Given all the bad press of Mammon, we’ve dressed her up and changed her name to Prosperity. And she is more dangerous than ever!
Where Moralism, Mysticism, and Rationalism have certainly wreaked havoc on society, not to mention on authentic Christian spirituality, they were never quite free within the confines of churches. For every Christian scholar whom Rationalism convinced to dismiss biblical inerrancy or the historicity of the Bible, there were five good men who refused to allow such rubbish to be preached from their pulpits. But today, it no longer so. Prosperity has waltzed right into the churches and pastors and laity alike have rushed to embrace her.
Prosperity, is the devil’s same old lie, only packaged more seductively. If she came out and preached, “You can find God in all the many material things of this world,” most people would look at her like she was crazy. “Of course, you can’t find God in stuff. That’s silly and superstitious. My iPhone is metal and plastic. If God exists, He is somewhere else, cheering me on and planning how to help me get the next iPhone as soon as it comes out.”
Outright lies never work as good as half-truths. So, Prosperity doesn’t have to come out on national TV and say something as audacious as “Give Jesus a try for forty days and see if He doesn’t give you health, wealth, and purpose” before you can know she’s taken the lead. You can spot her even when she’s playing it cool and saying nothing more than “Hey! Look at me. Don’t you want to be like me?” It’s always the same enticing tease that, against all odds and contrary to all human history, you can find total, unlimited, safe, health, wealth, and positive energy right here, right now. You can live your dreams. You can make it last.
“That’s right. The Bible says so. You can do all things through God who strengthens you,” her disciples say, twisting Scripture so much out of context that you need to look for a chiropractor.
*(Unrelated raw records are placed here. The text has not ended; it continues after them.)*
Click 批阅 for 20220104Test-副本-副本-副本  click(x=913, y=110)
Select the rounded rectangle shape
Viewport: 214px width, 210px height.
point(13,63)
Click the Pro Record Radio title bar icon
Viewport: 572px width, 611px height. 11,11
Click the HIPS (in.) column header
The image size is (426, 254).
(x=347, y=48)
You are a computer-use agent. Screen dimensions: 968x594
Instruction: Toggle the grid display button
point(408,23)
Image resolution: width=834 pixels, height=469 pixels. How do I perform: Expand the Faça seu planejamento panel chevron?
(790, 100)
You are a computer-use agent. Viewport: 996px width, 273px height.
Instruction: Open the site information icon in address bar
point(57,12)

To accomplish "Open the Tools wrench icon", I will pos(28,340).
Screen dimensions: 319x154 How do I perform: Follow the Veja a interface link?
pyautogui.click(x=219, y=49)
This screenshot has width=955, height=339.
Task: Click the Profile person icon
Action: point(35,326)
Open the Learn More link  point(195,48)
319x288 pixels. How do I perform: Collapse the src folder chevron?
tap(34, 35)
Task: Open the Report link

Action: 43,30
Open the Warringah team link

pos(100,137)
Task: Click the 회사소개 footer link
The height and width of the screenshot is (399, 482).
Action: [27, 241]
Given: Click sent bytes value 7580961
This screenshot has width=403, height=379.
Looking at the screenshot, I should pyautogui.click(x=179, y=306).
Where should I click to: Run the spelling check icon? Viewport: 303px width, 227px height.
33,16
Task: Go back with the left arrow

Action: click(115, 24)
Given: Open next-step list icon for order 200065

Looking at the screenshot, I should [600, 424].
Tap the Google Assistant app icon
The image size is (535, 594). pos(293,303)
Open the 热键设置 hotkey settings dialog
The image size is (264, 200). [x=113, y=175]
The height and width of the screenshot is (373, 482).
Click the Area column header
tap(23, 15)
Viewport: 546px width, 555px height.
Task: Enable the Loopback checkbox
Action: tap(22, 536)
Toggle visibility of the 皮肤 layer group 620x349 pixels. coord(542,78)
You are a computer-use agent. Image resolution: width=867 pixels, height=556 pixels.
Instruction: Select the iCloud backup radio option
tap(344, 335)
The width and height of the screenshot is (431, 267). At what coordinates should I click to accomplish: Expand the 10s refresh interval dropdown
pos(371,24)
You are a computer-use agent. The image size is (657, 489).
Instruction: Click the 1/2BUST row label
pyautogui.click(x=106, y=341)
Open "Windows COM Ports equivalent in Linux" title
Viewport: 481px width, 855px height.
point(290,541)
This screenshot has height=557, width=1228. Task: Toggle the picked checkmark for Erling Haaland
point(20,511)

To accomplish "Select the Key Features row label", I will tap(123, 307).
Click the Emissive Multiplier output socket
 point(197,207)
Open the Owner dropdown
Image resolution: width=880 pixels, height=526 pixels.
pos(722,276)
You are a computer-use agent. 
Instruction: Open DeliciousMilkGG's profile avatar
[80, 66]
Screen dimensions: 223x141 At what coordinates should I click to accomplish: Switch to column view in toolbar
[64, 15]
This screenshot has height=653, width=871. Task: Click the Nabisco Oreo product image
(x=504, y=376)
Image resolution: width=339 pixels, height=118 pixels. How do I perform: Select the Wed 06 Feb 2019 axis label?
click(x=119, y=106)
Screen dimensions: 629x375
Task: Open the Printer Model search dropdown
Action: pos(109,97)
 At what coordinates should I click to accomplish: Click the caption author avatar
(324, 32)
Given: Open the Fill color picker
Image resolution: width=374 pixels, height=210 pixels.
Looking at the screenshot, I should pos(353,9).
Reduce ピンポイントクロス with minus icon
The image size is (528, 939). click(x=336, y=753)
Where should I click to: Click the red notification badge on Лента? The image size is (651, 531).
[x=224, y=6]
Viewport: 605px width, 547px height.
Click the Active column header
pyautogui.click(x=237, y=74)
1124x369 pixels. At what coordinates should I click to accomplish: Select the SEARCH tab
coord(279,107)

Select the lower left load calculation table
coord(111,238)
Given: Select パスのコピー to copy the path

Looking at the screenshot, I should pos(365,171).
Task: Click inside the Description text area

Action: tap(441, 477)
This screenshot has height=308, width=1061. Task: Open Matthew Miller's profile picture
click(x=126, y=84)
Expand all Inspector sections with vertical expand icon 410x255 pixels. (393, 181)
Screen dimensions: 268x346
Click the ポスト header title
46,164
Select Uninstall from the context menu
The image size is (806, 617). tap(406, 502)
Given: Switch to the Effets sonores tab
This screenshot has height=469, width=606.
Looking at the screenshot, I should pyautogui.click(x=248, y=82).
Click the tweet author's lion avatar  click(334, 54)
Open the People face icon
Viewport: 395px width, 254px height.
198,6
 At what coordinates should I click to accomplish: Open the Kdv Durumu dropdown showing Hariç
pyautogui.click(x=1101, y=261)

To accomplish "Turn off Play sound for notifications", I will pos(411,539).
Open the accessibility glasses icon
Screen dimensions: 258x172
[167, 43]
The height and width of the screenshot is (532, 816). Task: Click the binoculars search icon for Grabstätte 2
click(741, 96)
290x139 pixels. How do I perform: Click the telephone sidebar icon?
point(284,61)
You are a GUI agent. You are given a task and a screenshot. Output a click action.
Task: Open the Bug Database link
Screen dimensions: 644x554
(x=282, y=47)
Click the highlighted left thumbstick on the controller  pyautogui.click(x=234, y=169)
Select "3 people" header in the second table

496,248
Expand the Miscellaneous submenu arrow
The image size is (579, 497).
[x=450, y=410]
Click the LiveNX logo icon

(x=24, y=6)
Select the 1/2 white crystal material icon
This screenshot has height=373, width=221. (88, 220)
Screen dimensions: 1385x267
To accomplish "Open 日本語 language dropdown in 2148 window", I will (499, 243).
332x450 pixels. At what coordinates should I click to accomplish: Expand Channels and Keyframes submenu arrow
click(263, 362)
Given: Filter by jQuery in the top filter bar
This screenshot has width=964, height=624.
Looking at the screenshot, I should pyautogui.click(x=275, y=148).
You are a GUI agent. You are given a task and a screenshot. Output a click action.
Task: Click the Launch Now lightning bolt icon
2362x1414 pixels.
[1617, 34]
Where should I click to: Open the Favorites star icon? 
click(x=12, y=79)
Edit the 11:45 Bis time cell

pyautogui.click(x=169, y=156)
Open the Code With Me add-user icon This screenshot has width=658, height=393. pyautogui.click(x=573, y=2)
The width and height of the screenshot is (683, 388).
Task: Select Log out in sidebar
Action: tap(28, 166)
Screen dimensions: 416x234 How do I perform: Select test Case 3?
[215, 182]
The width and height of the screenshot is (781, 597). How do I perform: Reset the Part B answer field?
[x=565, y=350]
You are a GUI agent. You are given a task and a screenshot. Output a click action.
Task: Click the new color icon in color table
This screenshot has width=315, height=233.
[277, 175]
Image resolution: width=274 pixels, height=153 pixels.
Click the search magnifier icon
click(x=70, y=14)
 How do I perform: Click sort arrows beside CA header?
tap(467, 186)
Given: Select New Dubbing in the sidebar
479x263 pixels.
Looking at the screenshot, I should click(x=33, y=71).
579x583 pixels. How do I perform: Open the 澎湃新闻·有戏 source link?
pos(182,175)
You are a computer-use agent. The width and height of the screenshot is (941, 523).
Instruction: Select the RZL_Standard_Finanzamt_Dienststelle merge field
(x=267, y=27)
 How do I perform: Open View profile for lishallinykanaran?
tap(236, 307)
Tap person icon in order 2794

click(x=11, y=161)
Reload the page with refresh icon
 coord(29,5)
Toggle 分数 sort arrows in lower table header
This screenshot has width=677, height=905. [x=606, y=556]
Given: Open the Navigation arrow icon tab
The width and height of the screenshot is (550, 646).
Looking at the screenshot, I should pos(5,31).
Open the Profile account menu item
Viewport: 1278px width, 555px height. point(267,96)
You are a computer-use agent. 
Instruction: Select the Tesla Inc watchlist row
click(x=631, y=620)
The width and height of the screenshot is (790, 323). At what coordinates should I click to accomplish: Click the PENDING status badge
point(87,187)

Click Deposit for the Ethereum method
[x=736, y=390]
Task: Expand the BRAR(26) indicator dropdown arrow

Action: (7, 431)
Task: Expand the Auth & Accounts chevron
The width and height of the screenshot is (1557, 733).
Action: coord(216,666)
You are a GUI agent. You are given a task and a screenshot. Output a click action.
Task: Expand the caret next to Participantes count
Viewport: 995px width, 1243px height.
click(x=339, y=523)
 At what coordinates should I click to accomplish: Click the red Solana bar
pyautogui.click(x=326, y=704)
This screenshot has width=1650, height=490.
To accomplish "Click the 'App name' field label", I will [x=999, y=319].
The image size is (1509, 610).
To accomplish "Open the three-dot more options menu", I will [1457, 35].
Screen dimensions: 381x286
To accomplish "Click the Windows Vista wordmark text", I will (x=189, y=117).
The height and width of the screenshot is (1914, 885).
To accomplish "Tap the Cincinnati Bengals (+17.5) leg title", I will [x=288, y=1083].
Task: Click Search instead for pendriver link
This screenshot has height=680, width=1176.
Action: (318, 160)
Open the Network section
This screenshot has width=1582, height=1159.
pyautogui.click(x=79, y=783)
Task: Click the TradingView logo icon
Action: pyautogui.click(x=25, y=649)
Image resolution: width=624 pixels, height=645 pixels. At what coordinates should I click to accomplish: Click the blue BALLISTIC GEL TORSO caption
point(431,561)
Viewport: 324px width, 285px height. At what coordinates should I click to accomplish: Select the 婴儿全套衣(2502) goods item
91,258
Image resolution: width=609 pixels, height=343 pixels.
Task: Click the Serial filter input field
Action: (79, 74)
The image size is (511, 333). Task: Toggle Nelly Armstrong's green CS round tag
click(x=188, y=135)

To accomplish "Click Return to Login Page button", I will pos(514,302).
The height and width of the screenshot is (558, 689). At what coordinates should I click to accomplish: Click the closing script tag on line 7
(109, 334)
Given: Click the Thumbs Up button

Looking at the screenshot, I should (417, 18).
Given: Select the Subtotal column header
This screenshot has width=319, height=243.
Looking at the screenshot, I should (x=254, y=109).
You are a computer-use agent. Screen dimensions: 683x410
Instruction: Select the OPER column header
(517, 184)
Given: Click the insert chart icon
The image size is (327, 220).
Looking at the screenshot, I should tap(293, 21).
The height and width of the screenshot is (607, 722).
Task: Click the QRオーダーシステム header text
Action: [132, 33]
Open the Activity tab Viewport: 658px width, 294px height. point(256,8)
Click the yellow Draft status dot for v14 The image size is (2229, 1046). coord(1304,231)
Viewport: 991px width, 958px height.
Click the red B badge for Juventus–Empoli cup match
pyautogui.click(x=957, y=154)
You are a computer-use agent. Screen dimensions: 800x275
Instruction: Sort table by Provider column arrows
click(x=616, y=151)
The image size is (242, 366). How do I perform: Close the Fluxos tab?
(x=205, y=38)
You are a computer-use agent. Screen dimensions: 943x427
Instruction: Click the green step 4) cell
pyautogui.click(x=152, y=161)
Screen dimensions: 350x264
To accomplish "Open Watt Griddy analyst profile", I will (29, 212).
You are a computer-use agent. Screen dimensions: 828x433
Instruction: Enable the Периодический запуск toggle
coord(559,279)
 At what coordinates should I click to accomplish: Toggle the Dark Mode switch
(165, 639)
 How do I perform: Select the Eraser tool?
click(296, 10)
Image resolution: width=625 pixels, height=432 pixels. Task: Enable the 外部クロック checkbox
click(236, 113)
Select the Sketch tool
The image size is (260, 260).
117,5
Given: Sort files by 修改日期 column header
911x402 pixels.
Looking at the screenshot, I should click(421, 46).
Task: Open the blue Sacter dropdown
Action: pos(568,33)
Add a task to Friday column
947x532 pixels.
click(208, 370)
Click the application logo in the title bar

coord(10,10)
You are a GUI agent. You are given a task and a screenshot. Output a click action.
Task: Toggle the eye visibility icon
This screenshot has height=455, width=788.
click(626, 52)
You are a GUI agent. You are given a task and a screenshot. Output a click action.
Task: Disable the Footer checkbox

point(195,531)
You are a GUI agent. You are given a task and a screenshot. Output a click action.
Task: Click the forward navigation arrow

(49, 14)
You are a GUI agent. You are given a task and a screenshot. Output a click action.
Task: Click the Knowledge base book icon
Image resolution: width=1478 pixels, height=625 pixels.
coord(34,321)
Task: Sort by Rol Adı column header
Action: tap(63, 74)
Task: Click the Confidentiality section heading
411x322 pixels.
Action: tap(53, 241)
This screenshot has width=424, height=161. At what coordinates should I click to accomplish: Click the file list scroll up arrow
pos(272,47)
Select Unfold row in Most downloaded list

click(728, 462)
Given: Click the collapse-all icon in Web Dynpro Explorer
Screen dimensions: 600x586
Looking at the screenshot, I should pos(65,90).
It should never be a surprise to Christians when we see the world going after such things. What other hope do the children of this age have than to get as much out of this life as possible? But what should surprise us—what should upset us—is to see a vast majority of American “Christian” churches preaching this same utopian quest as if an abundance of wealth and success in this world was the central message of Jesus and His Scriptures. Even the best secular PR agents in the world couldn’t honestly spin that kind of message out of the Man who taught His disciples that friendship with this world is enmity with God (James 4:4).
The lust for Prosperity does funny things to people, and churches are no different. Caught up in the desire to enjoy her company, we imagine that once we get there, once people see us with her, we’ll be even better at winning friends for Jesus. Our congregation will grow like gangbusters!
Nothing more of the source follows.